Value of a $500,000 investment assuming a compounding annual growth rate of 8%
|Year||Projected value||Change in value|
Get some equity to work hard for you
What if your home is not well-located and as a result you do not expect to enjoy much capital growth? If that is the case then it’s even more important for you to start acquiring some high quality growth investments. That is, it’s more important to acquire assets than repay your home loan. The reason being is that in the absence of acquiring high quality investment assets; the only way you are going to build wealth is by repaying your home loan using after-tax income. That is a very slow and ultimately unsuccessful way to build wealth.

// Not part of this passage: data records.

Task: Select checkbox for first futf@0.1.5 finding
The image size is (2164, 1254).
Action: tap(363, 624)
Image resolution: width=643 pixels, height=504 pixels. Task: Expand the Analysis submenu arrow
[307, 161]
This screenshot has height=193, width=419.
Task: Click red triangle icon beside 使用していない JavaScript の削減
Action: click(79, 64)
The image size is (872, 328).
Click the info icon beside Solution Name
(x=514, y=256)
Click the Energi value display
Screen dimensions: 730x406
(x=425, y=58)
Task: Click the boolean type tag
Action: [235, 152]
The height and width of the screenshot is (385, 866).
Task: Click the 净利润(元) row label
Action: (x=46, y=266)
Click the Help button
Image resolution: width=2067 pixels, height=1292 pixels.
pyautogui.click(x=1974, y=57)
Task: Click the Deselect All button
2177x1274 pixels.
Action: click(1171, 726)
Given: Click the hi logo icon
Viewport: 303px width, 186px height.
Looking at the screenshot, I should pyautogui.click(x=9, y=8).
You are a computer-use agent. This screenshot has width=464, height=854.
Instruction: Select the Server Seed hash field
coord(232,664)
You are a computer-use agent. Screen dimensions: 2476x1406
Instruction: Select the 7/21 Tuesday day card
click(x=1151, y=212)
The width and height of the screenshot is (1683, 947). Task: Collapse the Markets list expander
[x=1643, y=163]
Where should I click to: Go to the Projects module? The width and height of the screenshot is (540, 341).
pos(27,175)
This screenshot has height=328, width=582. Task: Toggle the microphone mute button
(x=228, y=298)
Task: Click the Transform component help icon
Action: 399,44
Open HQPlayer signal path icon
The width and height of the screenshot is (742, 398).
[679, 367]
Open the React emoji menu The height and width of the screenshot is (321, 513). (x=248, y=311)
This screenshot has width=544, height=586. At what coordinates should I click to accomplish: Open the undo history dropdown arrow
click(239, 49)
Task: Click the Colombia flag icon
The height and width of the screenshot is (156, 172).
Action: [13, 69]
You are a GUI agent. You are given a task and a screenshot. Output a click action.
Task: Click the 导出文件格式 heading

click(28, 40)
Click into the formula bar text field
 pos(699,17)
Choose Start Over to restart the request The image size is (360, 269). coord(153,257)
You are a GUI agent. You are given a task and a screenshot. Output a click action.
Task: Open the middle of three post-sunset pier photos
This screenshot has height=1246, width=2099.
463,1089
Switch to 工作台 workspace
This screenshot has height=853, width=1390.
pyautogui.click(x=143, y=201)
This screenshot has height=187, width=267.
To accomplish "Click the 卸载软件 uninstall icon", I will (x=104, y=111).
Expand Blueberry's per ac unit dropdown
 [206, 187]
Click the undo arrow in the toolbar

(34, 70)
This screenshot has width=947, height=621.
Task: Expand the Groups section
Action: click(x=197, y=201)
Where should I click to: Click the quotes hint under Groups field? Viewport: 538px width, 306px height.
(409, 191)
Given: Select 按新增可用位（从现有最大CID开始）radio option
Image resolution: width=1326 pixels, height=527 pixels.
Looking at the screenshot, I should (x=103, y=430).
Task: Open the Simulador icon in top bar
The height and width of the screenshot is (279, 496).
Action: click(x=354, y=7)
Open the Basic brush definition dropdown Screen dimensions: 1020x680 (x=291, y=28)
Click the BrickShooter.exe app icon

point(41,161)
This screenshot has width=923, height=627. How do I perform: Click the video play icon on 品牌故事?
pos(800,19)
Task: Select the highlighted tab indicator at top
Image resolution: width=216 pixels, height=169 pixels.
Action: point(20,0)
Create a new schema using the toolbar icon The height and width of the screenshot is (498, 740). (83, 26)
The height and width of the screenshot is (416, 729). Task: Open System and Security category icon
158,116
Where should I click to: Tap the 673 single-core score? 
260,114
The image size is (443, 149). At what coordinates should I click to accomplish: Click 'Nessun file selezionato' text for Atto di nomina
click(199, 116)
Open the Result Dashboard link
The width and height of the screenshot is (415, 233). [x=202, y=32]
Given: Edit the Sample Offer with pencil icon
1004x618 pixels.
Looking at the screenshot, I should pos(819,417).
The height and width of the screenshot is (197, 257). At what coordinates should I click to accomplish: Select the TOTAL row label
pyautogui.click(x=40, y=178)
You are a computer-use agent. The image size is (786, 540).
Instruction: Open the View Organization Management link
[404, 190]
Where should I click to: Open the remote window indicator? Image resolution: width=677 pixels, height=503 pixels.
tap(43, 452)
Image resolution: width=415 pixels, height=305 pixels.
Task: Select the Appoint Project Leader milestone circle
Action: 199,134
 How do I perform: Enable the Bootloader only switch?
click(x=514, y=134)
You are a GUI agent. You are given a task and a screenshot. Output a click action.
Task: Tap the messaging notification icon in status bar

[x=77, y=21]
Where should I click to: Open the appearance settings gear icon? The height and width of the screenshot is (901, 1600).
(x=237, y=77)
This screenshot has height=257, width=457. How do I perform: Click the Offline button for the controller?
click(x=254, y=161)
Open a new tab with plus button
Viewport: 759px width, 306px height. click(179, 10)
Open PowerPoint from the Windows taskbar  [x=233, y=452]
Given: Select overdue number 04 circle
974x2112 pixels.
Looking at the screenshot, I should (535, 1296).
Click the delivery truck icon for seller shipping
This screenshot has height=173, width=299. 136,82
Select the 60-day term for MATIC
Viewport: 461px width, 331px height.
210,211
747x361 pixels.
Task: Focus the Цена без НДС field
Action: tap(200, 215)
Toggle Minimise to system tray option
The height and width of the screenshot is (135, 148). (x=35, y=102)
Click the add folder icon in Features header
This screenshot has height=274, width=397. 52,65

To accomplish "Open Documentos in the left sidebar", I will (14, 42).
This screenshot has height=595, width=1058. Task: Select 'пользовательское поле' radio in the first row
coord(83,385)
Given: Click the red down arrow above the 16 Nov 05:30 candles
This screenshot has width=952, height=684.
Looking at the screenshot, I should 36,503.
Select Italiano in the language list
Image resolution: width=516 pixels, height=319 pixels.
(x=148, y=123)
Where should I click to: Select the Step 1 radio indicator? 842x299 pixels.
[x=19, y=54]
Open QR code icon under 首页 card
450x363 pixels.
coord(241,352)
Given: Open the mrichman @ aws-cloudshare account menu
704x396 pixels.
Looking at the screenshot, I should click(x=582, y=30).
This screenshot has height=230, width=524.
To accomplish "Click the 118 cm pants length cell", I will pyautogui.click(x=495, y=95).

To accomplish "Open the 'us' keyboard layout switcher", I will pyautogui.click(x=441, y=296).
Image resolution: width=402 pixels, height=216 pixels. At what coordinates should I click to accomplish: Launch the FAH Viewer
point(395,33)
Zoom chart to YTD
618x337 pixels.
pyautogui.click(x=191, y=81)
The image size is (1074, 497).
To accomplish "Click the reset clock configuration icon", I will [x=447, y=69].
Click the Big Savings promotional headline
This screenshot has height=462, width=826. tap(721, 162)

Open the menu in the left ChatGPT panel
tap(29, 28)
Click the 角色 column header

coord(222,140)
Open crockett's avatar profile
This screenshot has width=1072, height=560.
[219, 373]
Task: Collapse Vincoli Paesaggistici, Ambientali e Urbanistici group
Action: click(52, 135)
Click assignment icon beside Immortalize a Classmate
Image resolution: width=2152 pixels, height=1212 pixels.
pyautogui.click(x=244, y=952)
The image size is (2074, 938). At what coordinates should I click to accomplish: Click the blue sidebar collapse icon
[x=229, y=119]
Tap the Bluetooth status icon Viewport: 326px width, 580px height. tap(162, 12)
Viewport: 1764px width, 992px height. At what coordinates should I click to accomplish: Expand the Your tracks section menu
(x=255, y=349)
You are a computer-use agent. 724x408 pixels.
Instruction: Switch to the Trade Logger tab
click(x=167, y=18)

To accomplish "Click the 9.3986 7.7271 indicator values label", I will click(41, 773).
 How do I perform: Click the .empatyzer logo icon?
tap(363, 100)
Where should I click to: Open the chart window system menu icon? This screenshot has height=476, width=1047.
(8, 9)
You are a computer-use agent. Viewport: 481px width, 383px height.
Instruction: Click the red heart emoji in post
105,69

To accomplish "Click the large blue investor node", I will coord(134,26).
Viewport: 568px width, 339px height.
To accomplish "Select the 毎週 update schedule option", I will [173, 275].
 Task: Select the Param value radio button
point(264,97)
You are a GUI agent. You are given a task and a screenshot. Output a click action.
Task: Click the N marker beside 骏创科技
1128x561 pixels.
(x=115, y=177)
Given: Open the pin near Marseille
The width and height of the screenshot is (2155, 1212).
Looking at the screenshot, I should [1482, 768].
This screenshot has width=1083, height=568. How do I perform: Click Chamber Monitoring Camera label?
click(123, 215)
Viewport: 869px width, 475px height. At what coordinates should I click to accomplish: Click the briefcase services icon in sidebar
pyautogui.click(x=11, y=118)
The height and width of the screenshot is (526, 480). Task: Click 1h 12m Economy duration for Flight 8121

Relying on equity to fund retirement? Be careful
Some people think they might realise some equity from their home when they downsize their home during retirement. For example, they might have a large 4-bedroom home that may feel very empty and hard to maintain when the kids finally move out. In this situation, many people expect to downsize their home and buy something smaller and maintenance-free. They might be under the illusion that they will realise some equity during this process and rely on that to help fund retirement.
However, what typically happens in practise is that whilst people downsize in term of accommodation size, it does not necessarily translate to a downsize in monetary value. People become accustom to living in certain locations with good amenities and they don’t want to lose this. So they end up purchasing, for example, a newly built, well-located townhouse in a prime suburb which may cost a similar amount to their existing home. If this is true, little equity (cash) will be realised as a result.
My advice is that whilst you may actually realise some equity (cash) from a planned future downsize, I would not rely on it when developing a retirement strategy. You are better off assuming that no cash will be realised. If you are wrong, great. But if you are correct, then your retirement strategy still works.
What should you do now?
If you do not expect a lot of future capital growth from your existing home and you do plan to upgrade it in the future, consider doing it sooner rather than later (if it’s possible and safe to do so). I don’t mind clients upgrading their home if it means that they have a better “quality” property. In the long run it will help them build wealth.
If you do not expect a lot of capital growth from your existing home and you are happy where you are (i.e. no planned upgrade), then please ensure that you are actively investing in growth assets. If you are not, do so as soon as it’s possible and prudent to do so.
If you have a large home loan and are worried about it, have a think about the factors I have mentioned above. If, for example, you feel confident about the future growth in value of your home then perhaps repaying your home loan is less important than building wealth through investing. Try and avoid the “emotional” decision e.g. some people just don’t like to have a home loan and prioritise repaying above anything else. But that is often an emotional decision rather than a practical one. Emotional financial decisions are almost always sub-optimal decisions.